Who’s that man? Introducing our avatar

Some readers and followers may have recognised the image that I used as the icon for this website and the avatar for our Twitter account.


I chose it from among the images available on the Science Museum’s online catalogue simply as appropriate to our project’s theme and to the design of the pages. Only later did I do a little more than the preliminary digging that had told me that the detail I cropped is from a trade card published in 1683 that advertised the business of optical instrument maker, John Yarwell (Science Museum Inv: 1951-687/45).

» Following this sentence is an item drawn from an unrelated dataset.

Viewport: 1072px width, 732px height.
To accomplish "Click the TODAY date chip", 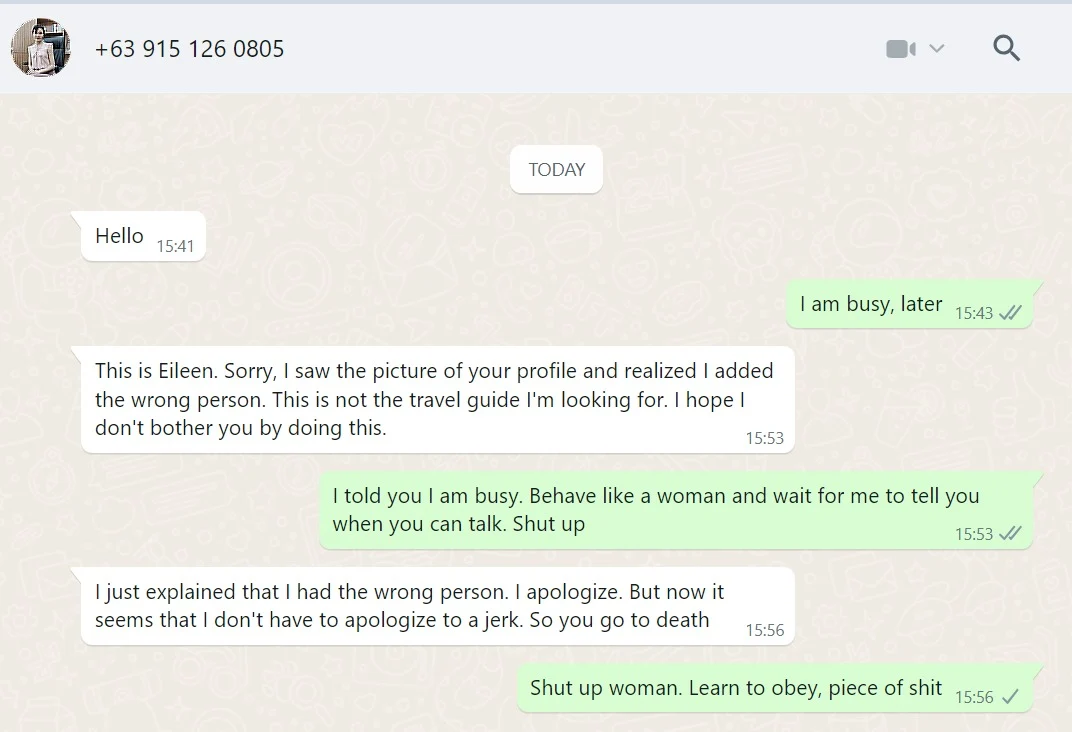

As can be seen in the text above, Yarwell’s shop was based in St Paul’s Churchyard in London and he sold a wide range of goods with lenses and prisms: spectacles, telescopes, perspectives, microscopes, magnifying glasses and burning mirrors. Yarwell was a significant figure within the instrument trade, and was Master of Spectacle Makers’ Company in 1684-5 and 1693. He had trained as a maker of spectacles (a craft that began late in London, perhaps only the very end of the 16th century) but had, like some others, demonstrated his skill in lens grinding and diversified into these more luxury and specialist items. We know that he worked with or supplied experimental philosophers and astronomers, including Robert Hooke, John Flamsteed and Abraham Sharp, as well as partnering with or training several other optical instrument makers.

One way in which he was influential was in his choice of shop name, or sign. In the days before streets had numbered buildings, they were referred to by their signs, as here we have depictions of items “Made and Sold by JOHN YARWELL, at ye Archimedes and Spectacles”. Unsurprisingly, as I recently discussed in my paper at the BSHS conference, bow spectacles featured on the unofficial coat of arms of the Spectacle Makers’ Company and many of the shop signs and trade cards of spectacle and optical instrument makers. In this image we can, typically, see them as a shop sign: an icon of the trade suspended at the top left of the image.

Other trade cards depict the shop signs even more literally – which makes sense given they were about advertising and recognition – and we can see that hanging signs of one, two or three pairs of spectacles were frequent, often paired with another more complex and up-to-date instrument (e.g. quadrant, microscope) or a portrait. As noted by David Bryden and Dennis Simms in their 1993 articles for Technology and Culture and the Bulletin of the Scientific Instrument Society, optical instrument makers, particularly ones associated with the Spectacle Makers’ Company, had a particular penchant for Archimedes, a name that lasted, via apprenticeship, shop succession and imitation, until the mid-19th century.


Also from the Science Museum, the 1697 trade card, or advertising flyer, above shows a somewhat exotic-looking figure of Archimedes, anachronistically looking through a 17th-century telescope, alongside the three Golden Spectacles. Similar images were used, among others, by Yarwell’s rival, John Marshall, and his apprentices and successors, including Brandreth and Willdey and the Sterrop family.

We might assume, as do Bryden and Simms, that the figure in the 1683 card (a later version of which also survives at the British Museum) is likewise intended to represent Archimedes, although it has also been taken for a depiction of Yarwell himself or, perhaps, his idealised customer. But, as Robert Whipple pointed out in a 1951 article, the 17th-century gentleman depicted is in fact of Gdansk rather than Syracuse, being based on an engraving in Johann Hevelius’s Machina Coelestis (1673): interesting evidence for the circulation of that text among London artisans, artists, printers and their customers.


Whipple was, however, particularly excited about this 1683 trade card for another reason. It had been purchased by the collector T.H. Court (“to whom”, he says, “all lovers of old scientific instruments are so much indebted”) at the famous 1936 Sotheby’s sale of Isaac Newton’s papers. It had been kept by Newton and his successors, and listed by the auction house, more for the autograph notes on its reverse (chiefly passages from the Fables of Gaius Julius Hyginus) than for the depiction of 17th-century instruments or interest in Yarwell’s business and the city’s developing optical instrument trade.

So: there we are. The project’s current avatar is none less than Mr. Yarwell-Archimedes-Hevelius, a practical and learned gent of cosmopolitan and commercial Restoration London.